From Jon Greenbaum, Metro Justice Organizer (Rochester, NY) :
Ms. Parks was the secretary of the Montgomery NAACP and as secretary she was involved in the strategic planning of the organization to challenge Jim Crow by challenging the Montgomery segregated bus policy.
At the time the NAACP was looking for a test case to challenge bus segregation. They needed a plaintiff. Two black women, at separate times, had refused to give up their seats- an elderly women and Claudette Colvin, a fifteen year old girl. The older woman had gotten off the bus before the police arrived but Claudette continued to refuse and was arrested.
E.D. Nixon, a former Pullman Porter and the current President of the local NAACP interviewed Claudette to see if she would be the right defendant for a test case. Unfortunately the pregnant teen, prone to profanity, would probably not have galvanized the support of blacks in Montgomery at the time. Nixon and the local NAACP (including Ms. Parks) realized that they would need to continue looking for another case.

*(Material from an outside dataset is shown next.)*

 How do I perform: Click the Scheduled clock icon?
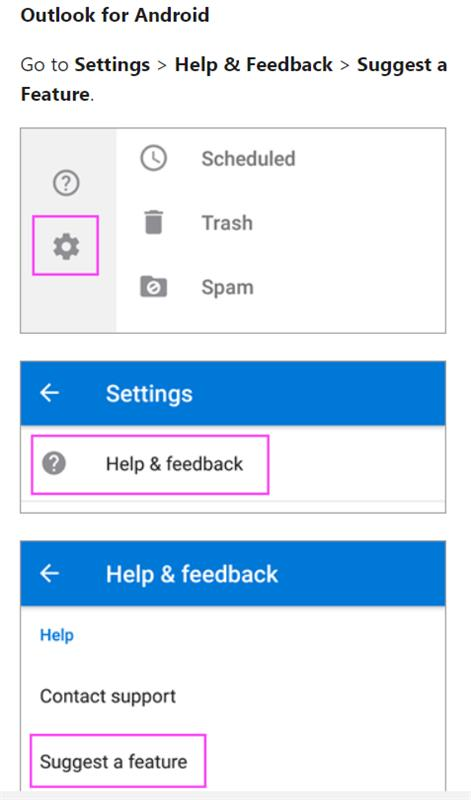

This wasn't the first time that a bus boycott had been attempted. Earlier, Vernon Johns, the pastor of the Dexter Avenue Baptist Church in Montgomery had a run in with a bus driver at the front of a bus. The bus driver hurled derogatory comments at Pastor Johns. Johns turned to the black bus riders and urged them to walk off the bus with him. Johns turned and walked off the bus.
Nobody followed him.
Rosa Parks was not tired that day. Rosa Parks was a graduate of the legendary Highlander Center for grassroots organizing. Rosa Parks was a leader of a powerful grassroots organization.